I was using my new-ish Owon DS7102V scope tonight to troubleshoot a problem with a PicoKeyer firmware function.  After I got it fixed, I took a screen shot to show just how impressive the capture buffer is on this thing…

Yes, that’s “DE N0XAS” in Morse code, sent at maybe 15 WPM.  I set the scope up for single-shot capture, then saved the screen image to a USB drive.  Suh-weet.  I don’t think I posted these before, but here are some from when I was testing the ID-O-Matic II audio.

The first shows the audio wave form — a nice approximation of a sine wave.  The second shows the scope’s FFT function, with two cursors (the vertical purple lines) showing the fundamental at 800 Hz, and the second harmonic at twice that.  The third shows the cursors, now horizontal, showing that the second harmonic is about 33 dB down from the fundamental.  Again…  suh-weet.  Not at all bad for a sub-$400 scope.

Night currency

I hadn’t been out flying for a month again, for various reasons. The past week has been pretty much constant high winds; 18 kt gusting to 26 (that’s 21-30 MPH)   was not uncommon from sunup to sundown and through the night.
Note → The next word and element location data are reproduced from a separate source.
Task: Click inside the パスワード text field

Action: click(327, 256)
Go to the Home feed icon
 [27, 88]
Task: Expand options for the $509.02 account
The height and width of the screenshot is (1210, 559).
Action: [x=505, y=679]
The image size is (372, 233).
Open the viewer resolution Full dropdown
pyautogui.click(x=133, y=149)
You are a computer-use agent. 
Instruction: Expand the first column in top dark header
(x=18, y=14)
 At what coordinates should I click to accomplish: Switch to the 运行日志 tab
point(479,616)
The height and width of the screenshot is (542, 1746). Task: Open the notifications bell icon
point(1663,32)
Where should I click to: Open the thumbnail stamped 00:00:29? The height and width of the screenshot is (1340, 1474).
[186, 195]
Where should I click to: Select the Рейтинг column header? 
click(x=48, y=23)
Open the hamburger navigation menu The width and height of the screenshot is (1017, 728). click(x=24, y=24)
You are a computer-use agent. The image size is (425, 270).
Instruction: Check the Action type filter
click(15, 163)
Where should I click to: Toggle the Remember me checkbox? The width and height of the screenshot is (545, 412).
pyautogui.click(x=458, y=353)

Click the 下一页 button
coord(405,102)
Finally this morning was nice, with about a 6K wind according to the METAR.

I flew a short distance to Scribner (KSCB), which was built during WWII as a bomber and P-47 training field. It was also camouflaged so well that visiting pilots couldn’t find it. One of the old runways served as a drag strip for many years, but that’s long gone now as well. The long runway is 17/35, the short one is 12/30. As there was no other traffic around, I purposely picked 17 to get in some crosswind landing practice. Then I headed back to Millard for a few laps around the pattern, and by this time I had a choppy (though not abusive) crosswind there as well.

I turned the plane over to another club member, then came back about half an hour after sunset to start preflight again. As I started my taxi from the hangars, it occurred to me that not only had I not done any night takeoffs or landings since May, I’d never flown at night without a CFI. Oh well. Conditions were nice, about an 8 knot wind straight down runway 12. I did four laps, full stop and taxi back each time, and each one was better than the one before. I did a short-field on the third lap and soft-field on the fourth… held the nosewheel off for close to a hundred yards after touchdown.

So, just under 3 hours in the plane for me today, I’m legal to carry passengers after dark again, and another Nebraska win in the books. Doesn’t get much better than this.